“The human condition is not one of problem solving, of wanting to know better in order, then, to do better, but rather, to be human is to not to see that which is right in front of you.”
Anne Kennedy, Demotivations, at Substack, on the horror of Nigerian genocide of Christians and the public media neglect of it and why neglect, even derision of the intersection between spiritual perspective in politics and policy is so ridiculed in America today.
She quotes David Brooks…..
“My problem with the Kirk memorial service and all the conversation about his assassination generally is that many people seem to have no coherent idea about the proper relationship between faith and politics. In their minds, the two spheres seem all mixed together higgledy-piggledy……..
It’s possible for faithful people to wander a long way from the cross.”

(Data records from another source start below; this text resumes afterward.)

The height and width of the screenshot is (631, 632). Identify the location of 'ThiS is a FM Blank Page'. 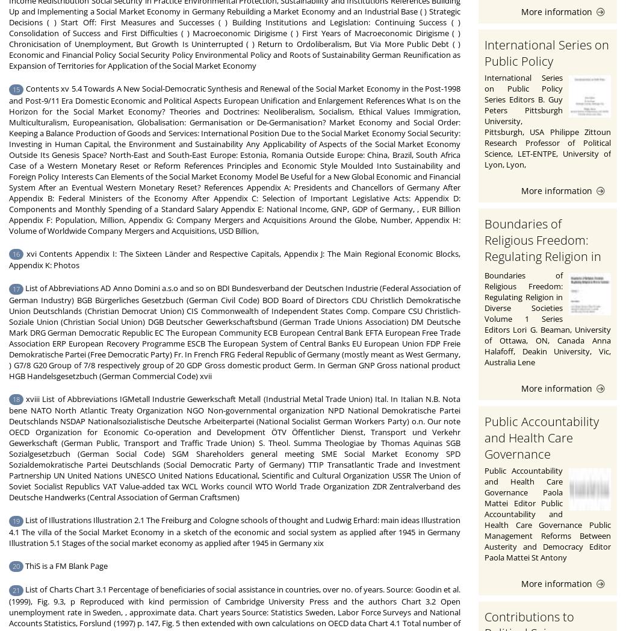
(65, 565).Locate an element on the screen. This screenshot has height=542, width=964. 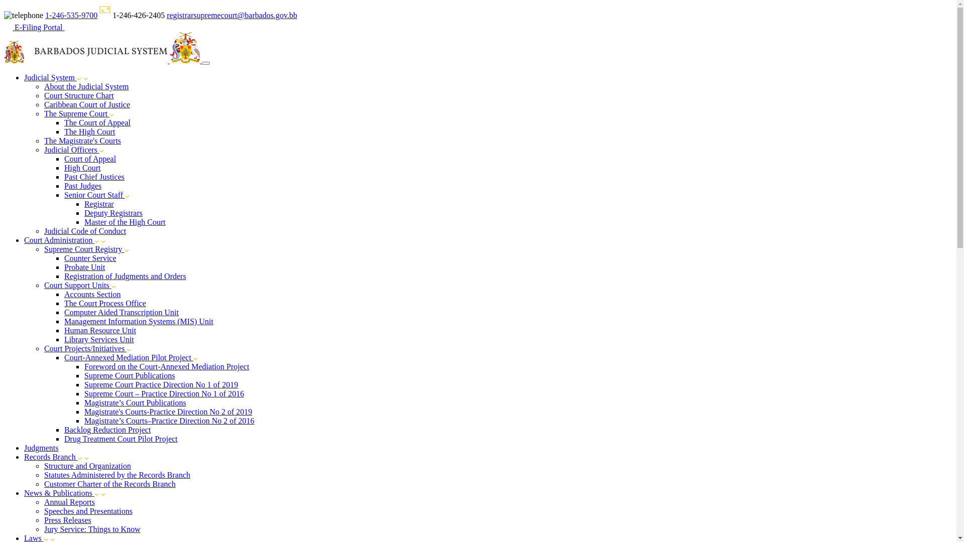
'The Supreme Court' is located at coordinates (76, 113).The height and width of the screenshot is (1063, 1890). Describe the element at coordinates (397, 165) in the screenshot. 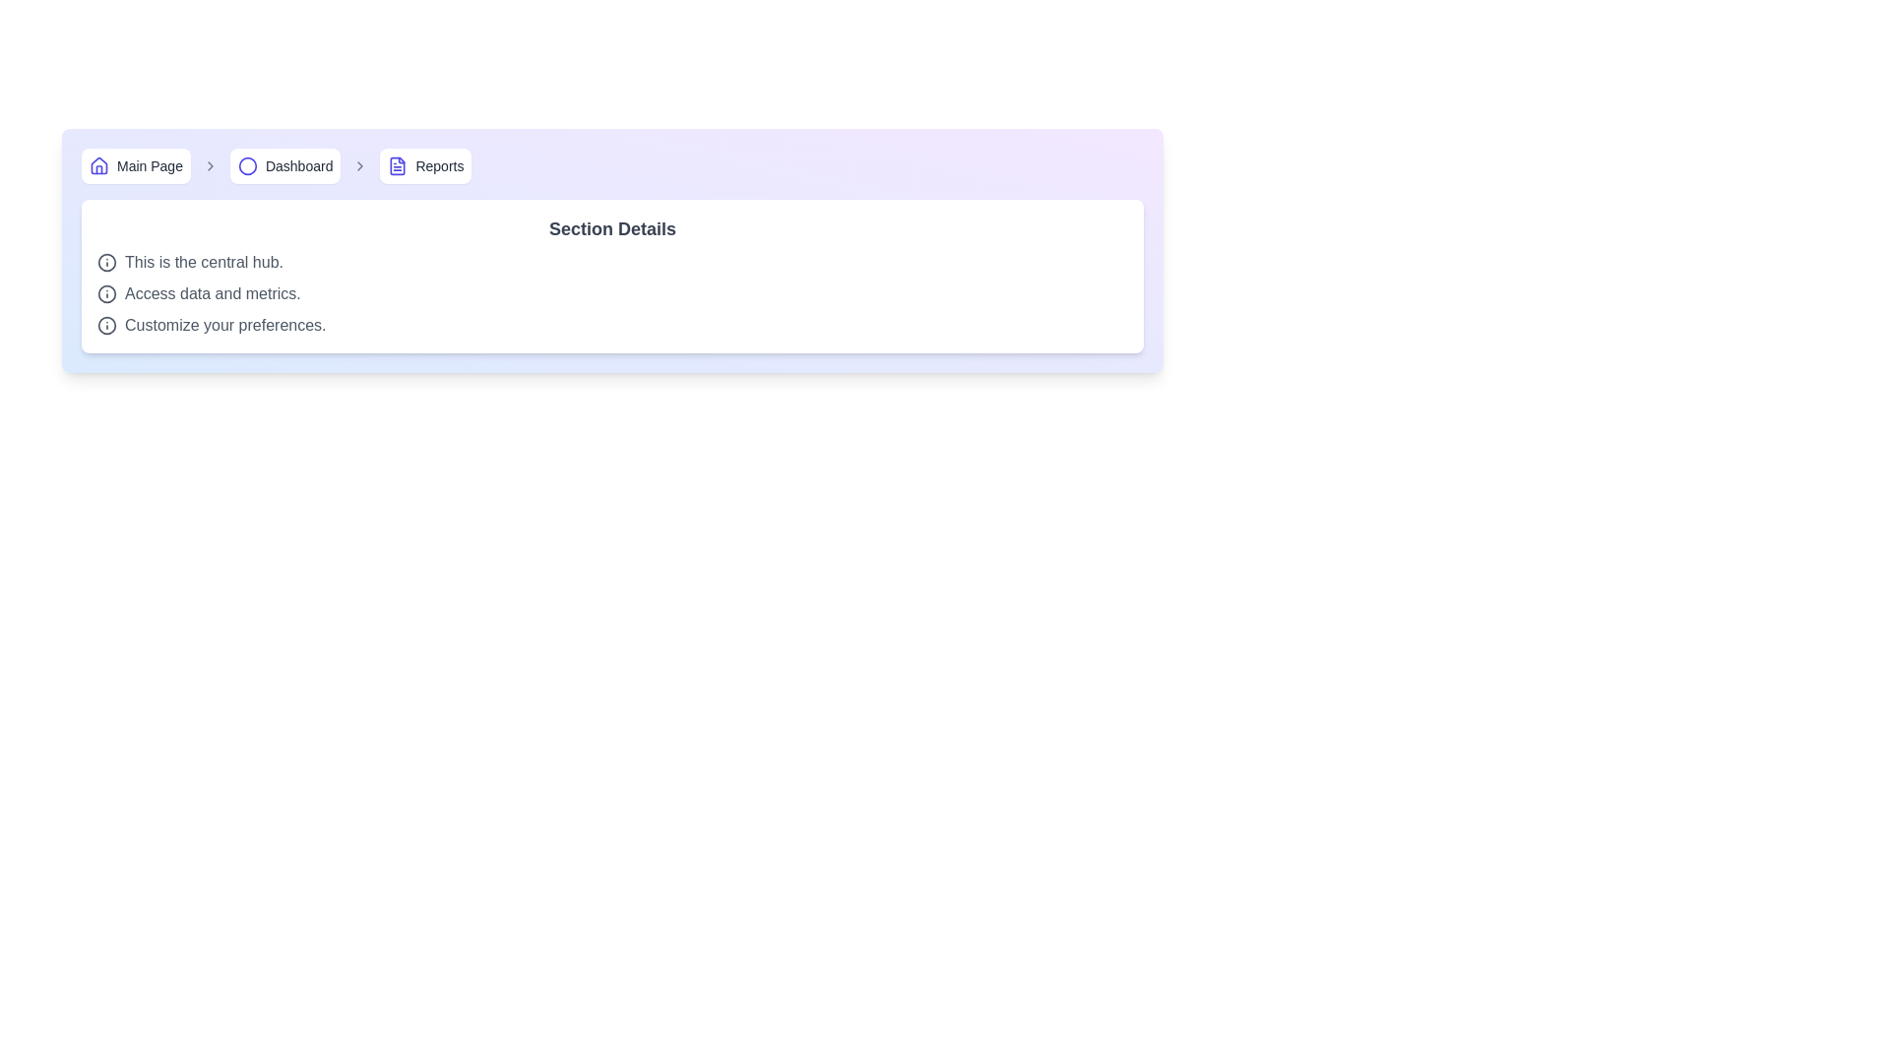

I see `the SVG graphic representing the 'Reports' section in the breadcrumb navigation bar, located next to the 'Reports' text label` at that location.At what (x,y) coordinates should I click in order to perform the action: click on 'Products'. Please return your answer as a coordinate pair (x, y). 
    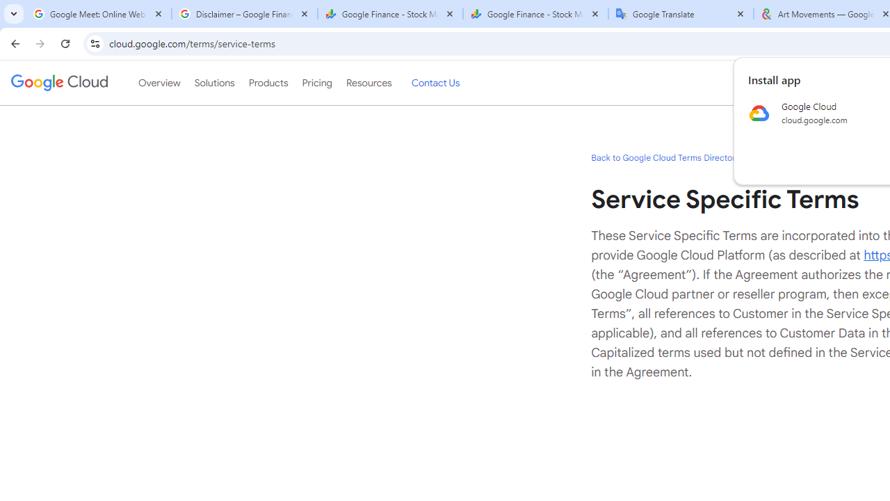
    Looking at the image, I should click on (268, 83).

Anne continues quoting David Brooks, “it’s from “We Need To Think Straight About God and Politics,” a title with which I couldn’t agree more. He begins by lamenting how politicals, quotingb the Charlie Kirk memorial was, and he says this:
“Some people are made nervous by this mingling of God talk with politics. They legitimately fear that religion is such a divisive and explosive force or that it’s being imposed on them, that it should be kept from the public square and practiced in the privacy of church and home. Keep God and politics separate.
The piece is really long but it’s full of interesting thoughts, as though Mr. Brooks is trying to peer through the gloom to apprehend some kind of transcendent reality beyond himself:
I’d add only that a naked public square is a morally ignorant public square. American public debate was healthier and the conversation more profound when religious leaders like Reinhold Niebuhr, Abraham Joshua Heschel, Martin Luther King Jr. and Fulton Sheen brought their faith to bear on public questions. Today morality has been privatized and left up to the individual. The shared moral order is shredded, and many people, morally alone, have come to feel that their lives are meaningless.
Wasn’t it Mr. Brooks who wrote a whole piece about the politics of eating sandwiches? Anyway, he also says this:
You may be religious or not religious, but you have an interest in living in a society that produces people who are spiritually, morally and intellectually healthy. Thus, the crucial question is not how to separate spirituality (of religious and nonreligious varieties) and politics but how to put them in proper relation to each other.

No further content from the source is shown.